_PAGE EXTRACT_
►

The annual interagency survey of the endangered Mount Graham red squirrel showed a decrease in the latest population estimate in the Pinaleño Mountains of southeastern Arizona.
The annual survey, conducted jointly by the Arizona Game and Fish Department (AZGFD), Coronado National Forest, and the U.S. Fish and Wildlife Service, resulted in an estimate of 144 squirrels. This is an increase from the 109 squirrels estimated in 2021, but lower than the 156 squirrels estimated after a new survey method was implemented in 2022.
“We saw a big increase last year because of our more thorough survey method, but it doesn’t remove the threats this squirrel still faces, and it will take time for them to recover,” said Holly Hicks, AZGFD’s small mammal project coordinator.
Previous annual red squirrel surveys focused on visiting all known “middens,” or areas where red squirrels store their cones. This method did not systematically detect middens created by red squirrels as they moved to new or different areas on the mountain.
The new method now involves systematically searching for active middens within survey plots that are designed to capture the majority of red squirrel habitat in the Pinaleño Mountains. This enables new middens to be detected as they are created, and activity at these middens is then used to estimate the population size.

◄

_DATA SECTION_
►

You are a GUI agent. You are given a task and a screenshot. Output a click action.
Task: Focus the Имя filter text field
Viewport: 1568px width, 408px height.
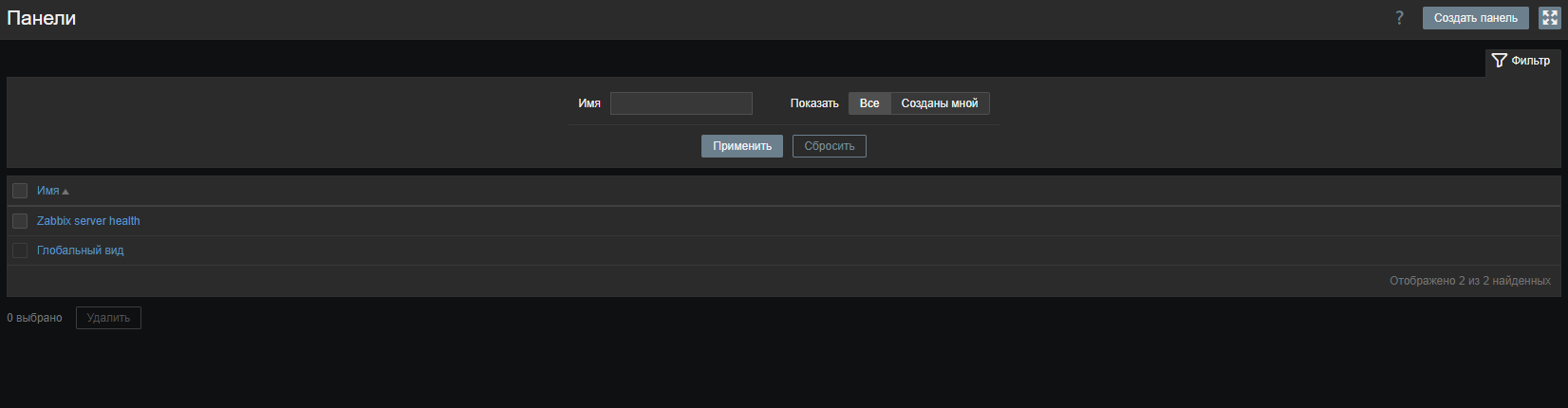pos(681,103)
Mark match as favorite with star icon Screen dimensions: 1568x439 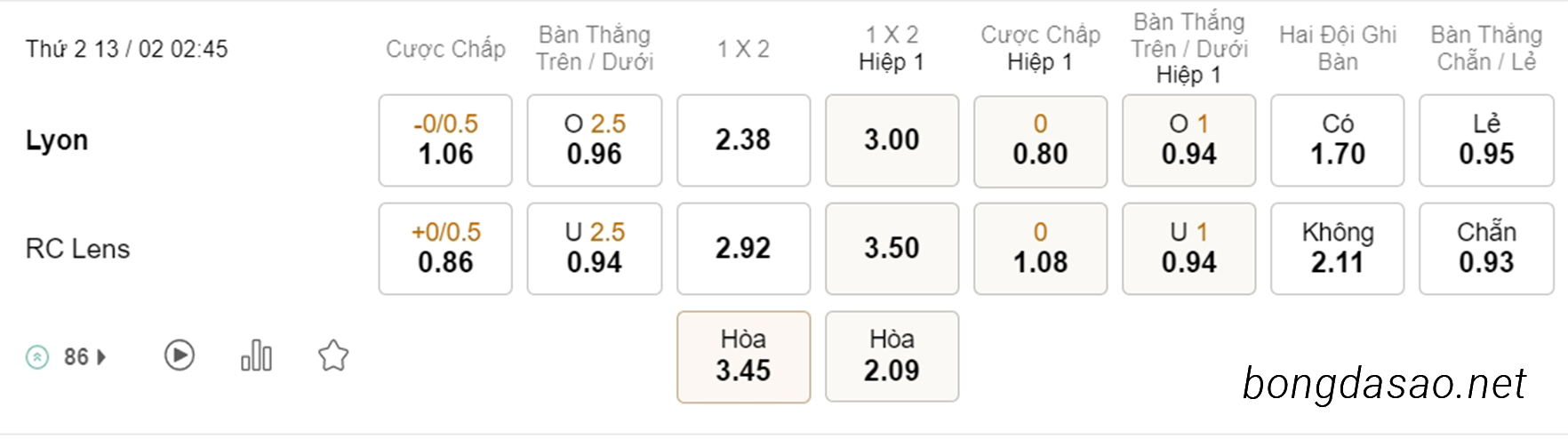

◄
►

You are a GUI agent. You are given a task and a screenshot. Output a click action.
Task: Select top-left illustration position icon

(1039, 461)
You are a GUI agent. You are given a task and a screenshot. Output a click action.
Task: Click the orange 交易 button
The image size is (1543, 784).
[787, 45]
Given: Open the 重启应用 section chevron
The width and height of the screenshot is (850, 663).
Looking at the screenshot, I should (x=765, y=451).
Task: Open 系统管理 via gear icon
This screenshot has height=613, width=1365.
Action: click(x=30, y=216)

◄
►

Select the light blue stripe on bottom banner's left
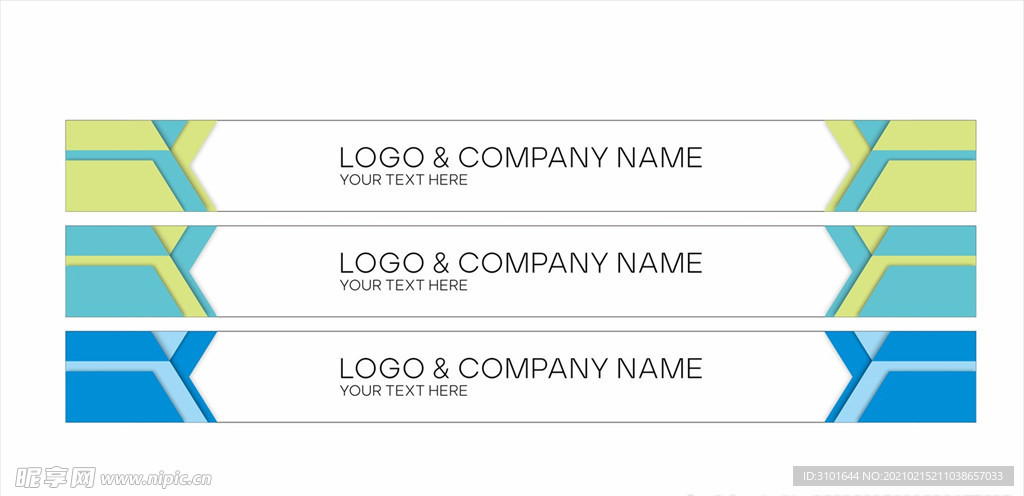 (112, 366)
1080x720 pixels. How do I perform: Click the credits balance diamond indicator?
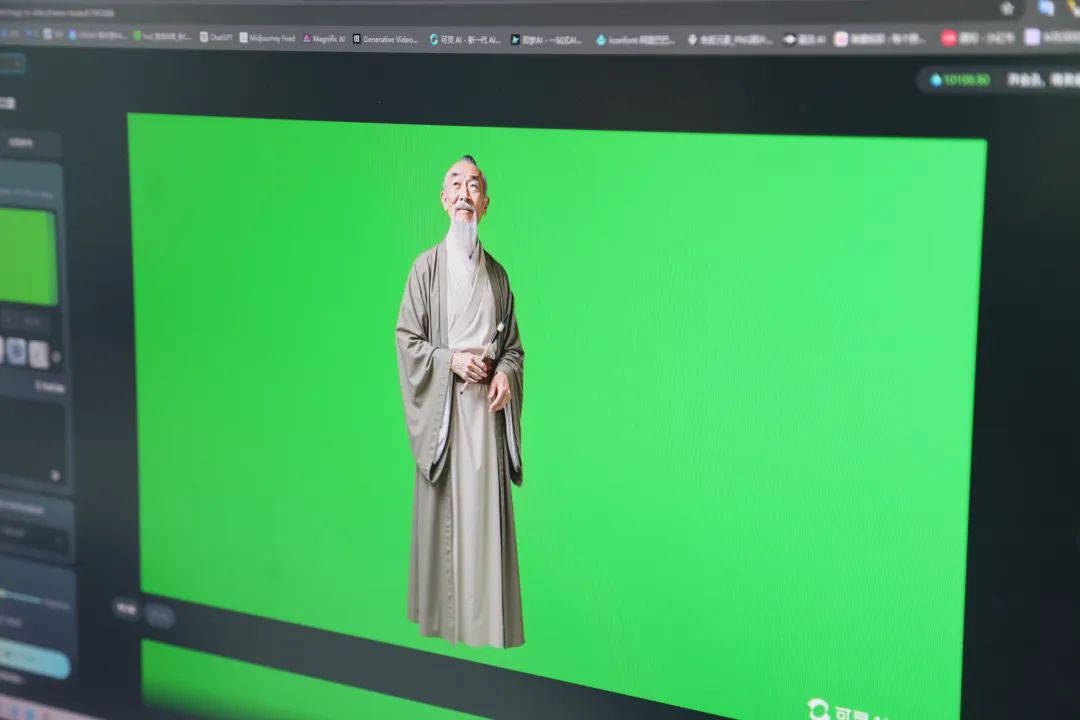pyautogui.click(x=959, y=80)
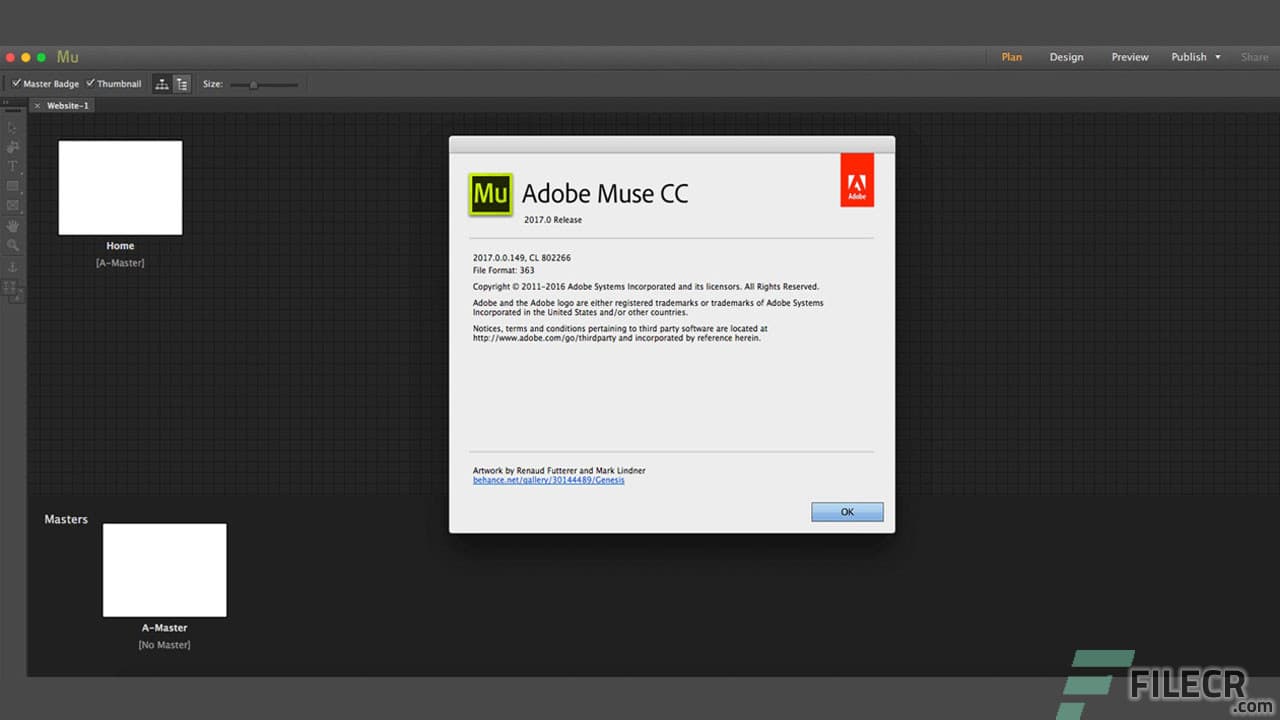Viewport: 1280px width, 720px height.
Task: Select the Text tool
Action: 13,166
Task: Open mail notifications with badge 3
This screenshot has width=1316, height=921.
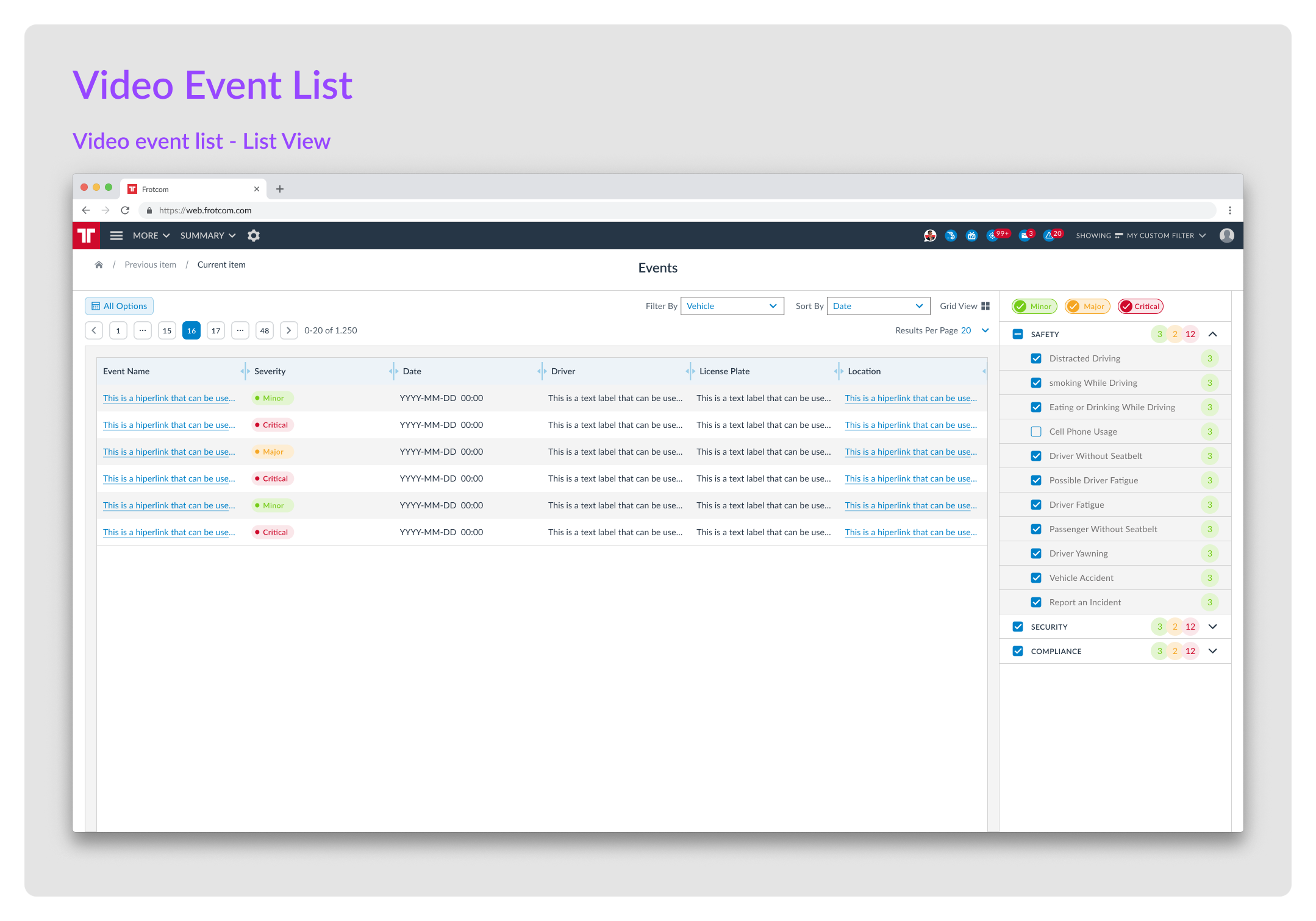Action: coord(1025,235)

◄

_CHECK YOUR UNDERSTANDING_
a) In the squirrel survey text, how many squirrels did the latest annual survey estimate?
b) Please repeat the part of the squirrel survey text starting at "The annual interagency" and ending at "mammal project coordinator.".
The records are drawn from a separate source.

_RESULTS BY TASK_
a) 144 squirrels

b)
The annual interagency survey of the endangered Mount Graham red squirrel showed a decrease in the latest population estimate in the Pinaleño Mountains of southeastern Arizona.
The annual survey, conducted jointly by the Arizona Game and Fish Department (AZGFD), Coronado National Forest, and the U.S. Fish and Wildlife Service, resulted in an estimate of 144 squirrels. This is an increase from the 109 squirrels estimated in 2021, but lower than the 156 squirrels estimated after a new survey method was implemented in 2022.
“We saw a big increase last year because of our more thorough survey method, but it doesn’t remove the threats this squirrel still faces, and it will take time for them to recover,” said Holly Hicks, AZGFD’s small mammal project coordinator.